So those unelected bureaucrats and architects of the “Leave” campaign - Cummings and Cain - who assumed sovereignty over Johnson’s government - left by Number 10's front door last week.

    Is it just a coincidence that their departure coincides with crunch time for the thorny post-Brexit EU trade deal? It leaves Johnson isolated, for sure. All the more so, since he now must remain holed-up in his flat above Number 11, on the instructions of “Test&Trace”, for the next 10 days!

    But never mind, as with most of the niceties of governing the country, he can leave the real business to someone else, while he blusters on about being “fit as a butcher’s dog” and makes foot-in-mouth statements on the “disaster” of Scottish devolution!

    In the case of the final leg of the Brexit negotiations, it’s left to chief Brexiteer, “Lord” Frost to make the deal - or not - with the EU. It’s a choice of shrinking the British economy by another 5%, or by another 8%, on top of the 20% it already shrank, because of the ongoing world crisis plus covid.

    Frost has a long history of disagreement with the EU - implacably opposing one of the gains of EU membership (besides free movement) for the working class, i.e., the 1998 Working Time Regulations. Which, thanks to Britain’s sovereignty and independence from the EU, were soon watered down by Westminster, allowing opt-outs - so the working class here still does not have a legally enforceable, non-negotiable, maximum 8-hour working day!

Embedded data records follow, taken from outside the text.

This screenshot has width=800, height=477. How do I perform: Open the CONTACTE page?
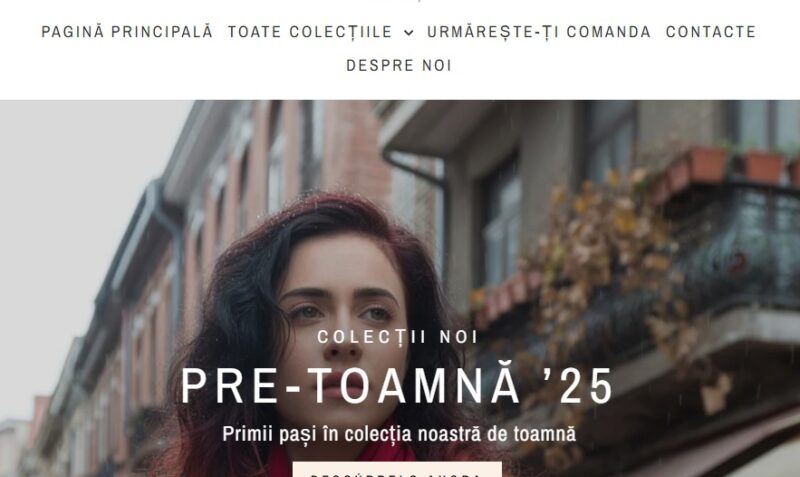tap(711, 32)

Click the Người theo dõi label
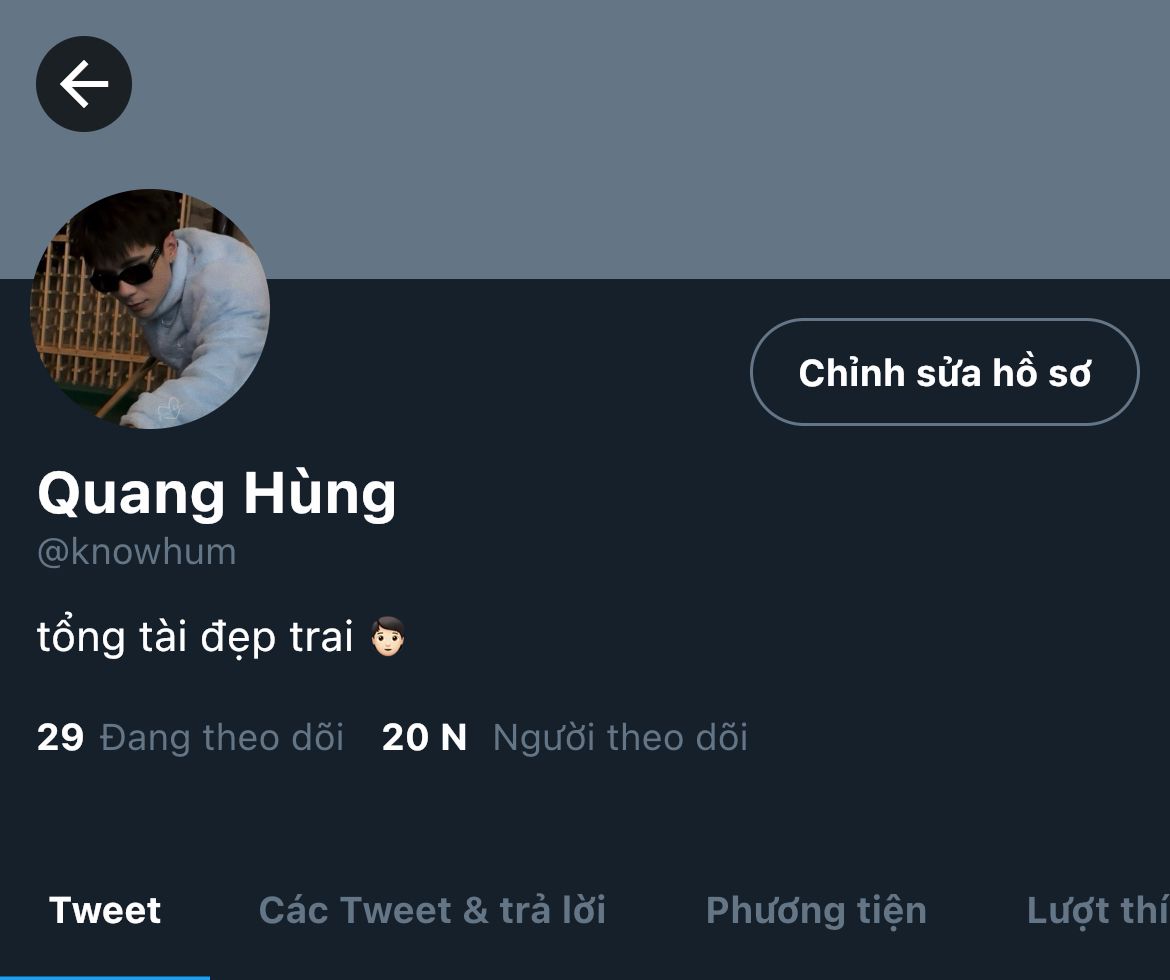click(x=621, y=737)
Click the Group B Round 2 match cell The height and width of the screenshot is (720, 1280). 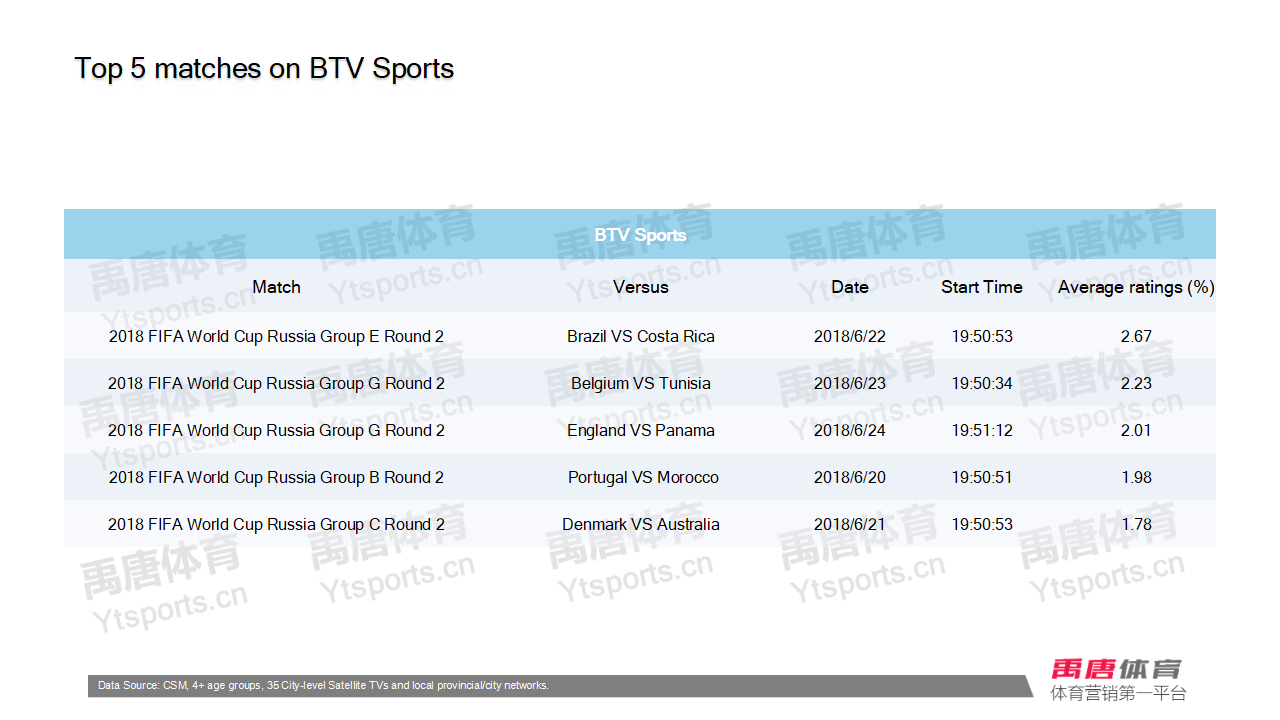click(x=276, y=477)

    The arguments which continue to be made about “taking back control of British waters” (actually not the waters, but the free fish) and the EU refusing to respect Britain’s “independence” and “sovereignty”, work both ways. But unsurprisingly, it’s the EU which gets the blame from this side of the Channel - a Channel which will soon be a costly barrier to all.

    As for the “union” and devolution, which is on Johnson’s mind, perhaps he can explain how a non-independent, non-sovereign British government offered (without Brussels’ say-so) to grant Scotland its sovereignty in 2014?

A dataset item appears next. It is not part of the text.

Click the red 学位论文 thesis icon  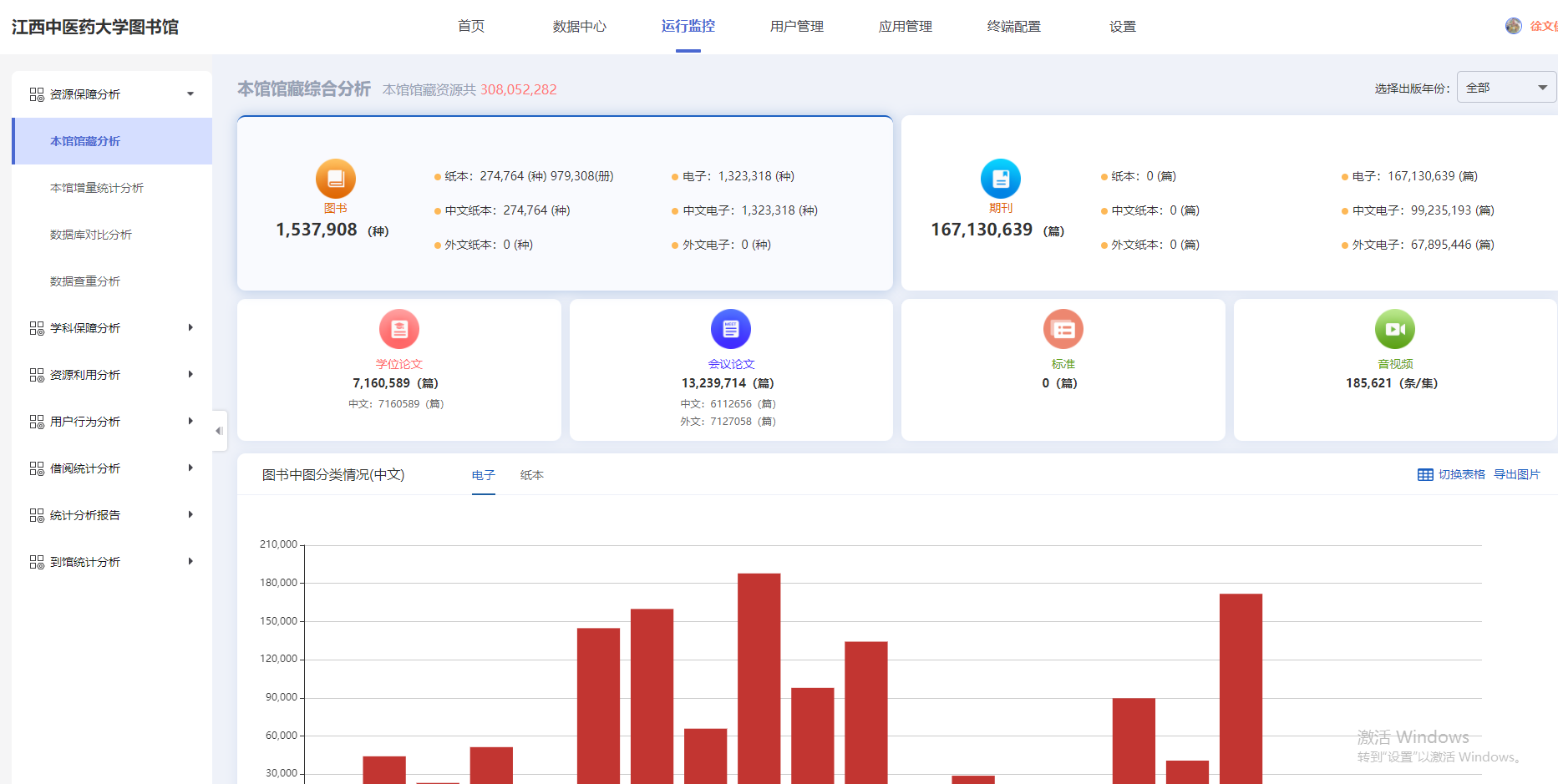coord(398,329)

    Yes their rhetoric over British “sovereignty” is absurd. But it’s also dangerous in the context of their policies, including Brexit, which aggravate the ongoing capitalist crisis, made worse by covid. Everyone knows what happened in the 1930s, when the economy last suffered such a deep depression.

    It is only the resurgence of a united working class ready to fight for a world without any borders, that can counteract such danger. That is what we have to aim for.